Q.: Did you ever tell Karl and Brandy Williams that you were given permission by Debbie Niehaus to have them to the cabin?Finally, Ms. Niehaus produced a copy of a text message sent to both Mr. Porter and Ms. Stacy, stating the following:
A.: No.
Q.: Did you ever tell the Williams that you had authority to extend an invitation to the cabin?
A.: No.
I'm not sure exactly what is going on, but Tad [Porter] never contacted me about using the cabin and I therefore did not give him permission. Also, the cabin is only to be used by immediate family even when permission is given.The foregoing text message was sent on June 25, 2016, one day before the incident at issue.

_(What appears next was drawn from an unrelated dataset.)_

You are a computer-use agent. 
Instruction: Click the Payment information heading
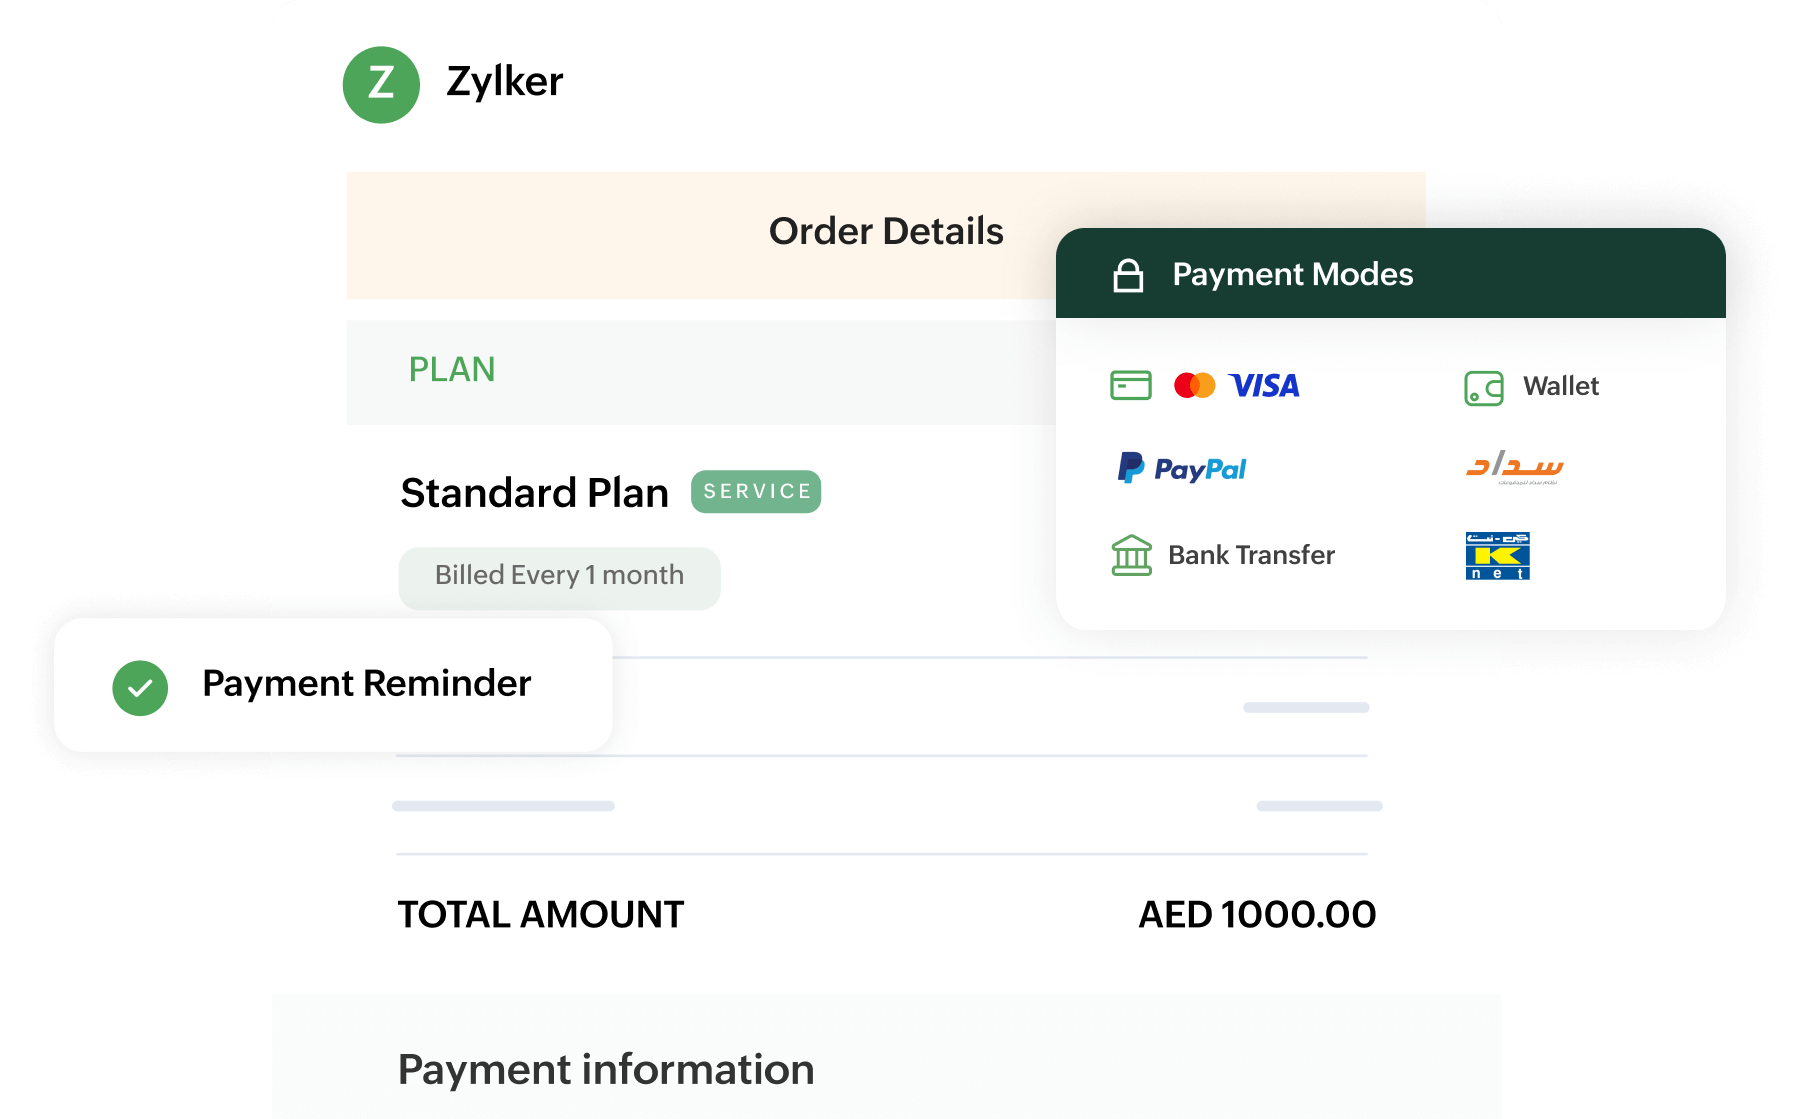(x=606, y=1069)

Ms. Niehaus subsequently renewed her motion for summary judgment, which the trial court granted in an order entered on January 7, 2019. The trial court found that Appellants failed to provide sufficient evidence to create a genuine issue of fact as to whether either Ms. Niehaus' or Ms. Stacy's conduct manifested any apparent authority that the Porters may have had to enter into transactions on Ms. Niehaus' or Ms. Stacy's behalf and upon which Appellants could have relied and, therefore, that Appellants were trespassers at the time of the incident. This appeal followed.
ISSUES
On appeal, Appellants argue the following: (1) the trial court erred in finding that the Porters did not have apparent authority to invite Appellants to the cabin and (2) that Ms. Niehaus had a duty to maintain the public areas of her property free of hazardous defects.
ANALYSIS
As a preliminary matter, we note that the front cover of the Appellants' brief is not signed. Kentucky Rule of Civil Procedure (CR) 76.12(6) necessitates that "[e]very brief shall bear on the front cover a signed statement . . . by the attorney or party that service has been made as required by this Rule[.]" A brief may be stricken for failure to comply with these rules. CR 76.12(8)(a). The purpose of the signature is for the author of the brief to designate that all necessary parties have been served. Here, although the front cover of the Appellants' brief was not signed, the last page of their brief was signed. Further, Ms. Niehaus was clearly served, as she responded to the Appellants' brief and, accordingly, suffered no cognizable harm or prejudice by the failure to sign the front cover of the brief. Given our discretion in such cases, we choose to ignore the deficiency primarily because Ms. Niehaus was not prejudiced by the noncompliance.
a. Standard of Review
In reviewing a grant of summary judgment, our inquiry focuses on "whether the trial court correctly found that there were no genuine issues as to any material fact and that the moving party was entitled to judgment as a matter of law." Scifres v. Kraft, 916 S.W.2d 779, 781 (Ky. App. 1996) (citing CR 56.03). The trial court must view the record "in a light most favorable to the party opposing the motion for summary judgment and all doubts are to be resolved in his favor." Steelvest, Inc. v. Scansteel Service Center, Inc., 807 S.W.2d 476, 480 (Ky. 1991) (citations omitted). Further, "a party opposing a properly supported summary judgment motion cannot defeat it without presenting at least some affirmative evidence showing that there is a genuine issue of material fact for trial." Id. at 482 (citations omitted). On appeal, this Court "need not defer to the trial court's decision on summary judgment and will review the issue de novo because only legal questions and no factual findings are involved." Hallahan v. The Courier-Journal, 138 S.W.3d 699, 705 (Ky. App. 2004) (citations omitted).
b. Discussion
Appellants first argue that the Porters had the apparent authority to invite Appellants to use the cabin, thereby providing the consent needed to classify Appellants as licensees rather than trespassers. Because this is primarily a case regarding Ms. Niehaus' claimed negligence in maintaining and/or repairing the step at her cabin, however, our analysis must begin with a description of the applicable elements necessary for a plaintiff to prove in a negligence case, namely "the existence of a duty, breach of that duty, causation between the breach of duty and the plaintiff[']s injury and damages." Hayes v. D.C.I. Properties-D KY, LLC, 563 S.W.3d 619, 622 (Ky. 2018).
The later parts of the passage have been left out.